▶ _What you have to do_:
Whenever a line below mentions the word "Uncheck", that line should be copied.

(Dataset records)
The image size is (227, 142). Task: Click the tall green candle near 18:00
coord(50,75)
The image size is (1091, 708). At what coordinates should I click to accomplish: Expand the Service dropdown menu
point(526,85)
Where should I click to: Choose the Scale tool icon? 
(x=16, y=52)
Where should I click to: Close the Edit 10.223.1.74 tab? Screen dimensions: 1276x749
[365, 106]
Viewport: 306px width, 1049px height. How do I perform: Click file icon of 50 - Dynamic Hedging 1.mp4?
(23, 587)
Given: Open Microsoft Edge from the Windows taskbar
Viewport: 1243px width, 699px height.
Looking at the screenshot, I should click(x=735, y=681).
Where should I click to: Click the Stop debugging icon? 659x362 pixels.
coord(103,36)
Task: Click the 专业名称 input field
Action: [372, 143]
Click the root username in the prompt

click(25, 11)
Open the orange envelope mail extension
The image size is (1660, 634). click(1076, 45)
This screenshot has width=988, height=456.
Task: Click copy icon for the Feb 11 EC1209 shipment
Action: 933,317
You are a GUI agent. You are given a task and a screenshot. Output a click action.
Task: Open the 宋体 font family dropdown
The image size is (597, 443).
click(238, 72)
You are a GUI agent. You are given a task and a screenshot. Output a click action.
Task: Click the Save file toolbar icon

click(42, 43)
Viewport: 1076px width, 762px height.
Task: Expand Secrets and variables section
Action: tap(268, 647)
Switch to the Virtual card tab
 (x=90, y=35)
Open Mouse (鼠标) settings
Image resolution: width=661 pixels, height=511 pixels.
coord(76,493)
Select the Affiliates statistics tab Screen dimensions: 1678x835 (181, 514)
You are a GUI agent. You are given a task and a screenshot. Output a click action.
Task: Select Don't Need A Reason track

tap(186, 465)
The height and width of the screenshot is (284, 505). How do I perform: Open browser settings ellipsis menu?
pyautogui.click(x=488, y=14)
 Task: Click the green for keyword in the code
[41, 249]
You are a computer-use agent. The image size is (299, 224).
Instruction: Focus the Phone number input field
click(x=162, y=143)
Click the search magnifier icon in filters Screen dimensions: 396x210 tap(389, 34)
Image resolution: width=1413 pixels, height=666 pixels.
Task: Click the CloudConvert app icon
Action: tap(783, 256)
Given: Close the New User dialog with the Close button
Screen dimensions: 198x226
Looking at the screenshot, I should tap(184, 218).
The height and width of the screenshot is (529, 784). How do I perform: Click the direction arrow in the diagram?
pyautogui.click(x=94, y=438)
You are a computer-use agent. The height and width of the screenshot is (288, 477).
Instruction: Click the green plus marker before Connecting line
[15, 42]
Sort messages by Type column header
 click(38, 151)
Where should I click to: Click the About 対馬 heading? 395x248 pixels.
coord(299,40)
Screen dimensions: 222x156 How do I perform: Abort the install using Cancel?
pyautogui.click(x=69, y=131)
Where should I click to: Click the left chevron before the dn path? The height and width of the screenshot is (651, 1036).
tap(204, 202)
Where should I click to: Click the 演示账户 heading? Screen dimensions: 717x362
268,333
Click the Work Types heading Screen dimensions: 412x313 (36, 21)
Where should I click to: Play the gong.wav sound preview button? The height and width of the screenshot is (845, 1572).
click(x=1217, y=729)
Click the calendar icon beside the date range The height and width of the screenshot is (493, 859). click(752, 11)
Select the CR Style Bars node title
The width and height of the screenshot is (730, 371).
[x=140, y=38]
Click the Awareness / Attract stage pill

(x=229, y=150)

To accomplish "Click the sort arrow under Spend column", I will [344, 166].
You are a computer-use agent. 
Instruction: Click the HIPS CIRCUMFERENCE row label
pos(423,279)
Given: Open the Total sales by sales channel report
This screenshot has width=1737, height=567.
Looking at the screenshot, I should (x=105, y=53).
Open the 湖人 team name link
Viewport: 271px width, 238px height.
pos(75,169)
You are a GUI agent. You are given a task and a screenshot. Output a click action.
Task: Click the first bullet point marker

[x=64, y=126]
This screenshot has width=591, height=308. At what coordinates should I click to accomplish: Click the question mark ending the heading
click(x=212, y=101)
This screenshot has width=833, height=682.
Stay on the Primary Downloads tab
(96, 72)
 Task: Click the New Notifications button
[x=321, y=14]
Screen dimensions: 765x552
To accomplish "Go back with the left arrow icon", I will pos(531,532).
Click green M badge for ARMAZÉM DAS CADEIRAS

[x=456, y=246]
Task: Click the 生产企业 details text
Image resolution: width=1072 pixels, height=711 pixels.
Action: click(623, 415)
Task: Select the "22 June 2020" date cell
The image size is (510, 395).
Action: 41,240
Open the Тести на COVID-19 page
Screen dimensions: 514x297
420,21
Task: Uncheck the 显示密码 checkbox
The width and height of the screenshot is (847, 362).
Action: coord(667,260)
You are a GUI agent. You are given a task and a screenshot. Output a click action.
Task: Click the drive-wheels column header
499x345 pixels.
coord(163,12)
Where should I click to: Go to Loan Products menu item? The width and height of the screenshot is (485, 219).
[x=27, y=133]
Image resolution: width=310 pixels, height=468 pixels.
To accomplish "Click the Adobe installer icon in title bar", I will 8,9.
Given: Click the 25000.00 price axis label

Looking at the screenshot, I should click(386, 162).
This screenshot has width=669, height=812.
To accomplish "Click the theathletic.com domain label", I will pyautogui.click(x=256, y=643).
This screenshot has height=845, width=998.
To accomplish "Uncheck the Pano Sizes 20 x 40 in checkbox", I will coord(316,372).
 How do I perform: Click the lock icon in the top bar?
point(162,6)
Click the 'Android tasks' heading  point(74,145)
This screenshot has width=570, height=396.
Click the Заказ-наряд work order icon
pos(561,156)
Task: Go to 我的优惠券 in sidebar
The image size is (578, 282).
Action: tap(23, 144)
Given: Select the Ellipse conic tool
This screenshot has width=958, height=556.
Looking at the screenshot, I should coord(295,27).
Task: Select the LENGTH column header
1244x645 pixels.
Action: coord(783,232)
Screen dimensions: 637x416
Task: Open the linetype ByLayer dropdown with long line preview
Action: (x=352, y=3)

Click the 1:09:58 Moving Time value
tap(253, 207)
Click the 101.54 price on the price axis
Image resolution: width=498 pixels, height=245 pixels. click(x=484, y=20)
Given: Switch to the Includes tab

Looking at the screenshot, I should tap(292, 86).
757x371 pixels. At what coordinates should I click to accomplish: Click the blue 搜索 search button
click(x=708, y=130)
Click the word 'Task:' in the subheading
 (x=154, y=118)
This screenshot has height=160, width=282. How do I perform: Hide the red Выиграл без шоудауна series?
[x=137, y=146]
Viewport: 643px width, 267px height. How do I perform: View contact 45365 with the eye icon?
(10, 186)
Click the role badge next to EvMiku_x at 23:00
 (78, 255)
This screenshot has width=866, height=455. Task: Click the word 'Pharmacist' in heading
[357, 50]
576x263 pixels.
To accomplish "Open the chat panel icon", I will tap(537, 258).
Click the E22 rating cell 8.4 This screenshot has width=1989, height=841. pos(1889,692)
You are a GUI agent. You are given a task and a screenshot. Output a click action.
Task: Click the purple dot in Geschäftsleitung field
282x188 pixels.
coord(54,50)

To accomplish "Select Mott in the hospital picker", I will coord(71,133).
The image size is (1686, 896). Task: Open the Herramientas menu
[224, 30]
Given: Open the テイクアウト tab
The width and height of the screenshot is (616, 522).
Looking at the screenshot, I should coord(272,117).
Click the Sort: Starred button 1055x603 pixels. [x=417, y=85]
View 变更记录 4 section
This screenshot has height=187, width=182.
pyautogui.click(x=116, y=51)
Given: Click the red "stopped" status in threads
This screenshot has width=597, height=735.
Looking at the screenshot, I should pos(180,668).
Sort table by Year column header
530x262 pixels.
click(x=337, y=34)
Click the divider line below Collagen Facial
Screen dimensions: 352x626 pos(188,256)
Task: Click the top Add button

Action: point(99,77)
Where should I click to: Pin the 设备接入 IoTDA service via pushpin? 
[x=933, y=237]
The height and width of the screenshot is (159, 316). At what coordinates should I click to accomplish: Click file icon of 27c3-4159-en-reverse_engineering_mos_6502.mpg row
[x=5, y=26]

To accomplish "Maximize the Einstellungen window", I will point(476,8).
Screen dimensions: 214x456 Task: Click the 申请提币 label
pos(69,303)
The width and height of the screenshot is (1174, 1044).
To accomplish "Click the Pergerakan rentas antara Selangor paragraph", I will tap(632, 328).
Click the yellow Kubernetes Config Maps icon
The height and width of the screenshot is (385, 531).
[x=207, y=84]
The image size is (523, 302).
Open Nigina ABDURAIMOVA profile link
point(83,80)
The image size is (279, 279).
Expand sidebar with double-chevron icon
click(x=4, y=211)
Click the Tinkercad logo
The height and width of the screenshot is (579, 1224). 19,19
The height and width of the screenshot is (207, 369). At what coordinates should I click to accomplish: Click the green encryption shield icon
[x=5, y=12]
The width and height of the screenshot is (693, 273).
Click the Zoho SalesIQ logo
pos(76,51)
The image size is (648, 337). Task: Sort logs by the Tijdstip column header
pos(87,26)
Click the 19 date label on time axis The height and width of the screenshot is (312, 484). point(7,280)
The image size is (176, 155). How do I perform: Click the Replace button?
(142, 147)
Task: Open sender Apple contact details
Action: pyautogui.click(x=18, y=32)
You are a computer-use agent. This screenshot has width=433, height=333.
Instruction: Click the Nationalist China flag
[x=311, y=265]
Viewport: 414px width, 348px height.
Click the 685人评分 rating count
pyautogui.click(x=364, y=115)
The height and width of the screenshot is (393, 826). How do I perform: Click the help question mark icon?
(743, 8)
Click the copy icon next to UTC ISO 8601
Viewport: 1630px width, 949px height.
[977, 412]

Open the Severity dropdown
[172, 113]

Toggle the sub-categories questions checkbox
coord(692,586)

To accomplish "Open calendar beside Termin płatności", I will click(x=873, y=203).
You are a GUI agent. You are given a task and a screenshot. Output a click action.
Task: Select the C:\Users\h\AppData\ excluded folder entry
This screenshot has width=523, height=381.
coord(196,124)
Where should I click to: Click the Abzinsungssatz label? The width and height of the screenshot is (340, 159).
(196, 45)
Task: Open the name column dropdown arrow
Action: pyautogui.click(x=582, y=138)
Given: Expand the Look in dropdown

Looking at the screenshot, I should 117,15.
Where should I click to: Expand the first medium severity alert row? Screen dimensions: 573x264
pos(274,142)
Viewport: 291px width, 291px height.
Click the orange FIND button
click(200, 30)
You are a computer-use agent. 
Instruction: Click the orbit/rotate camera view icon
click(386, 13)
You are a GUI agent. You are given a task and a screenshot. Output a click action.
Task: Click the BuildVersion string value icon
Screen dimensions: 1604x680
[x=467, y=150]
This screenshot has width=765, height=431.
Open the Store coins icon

▶ _Response_:
Task: Uncheck the 显示密码 checkbox
To accomplish "Uncheck the Pano Sizes 20 x 40 in checkbox", I will coord(316,372).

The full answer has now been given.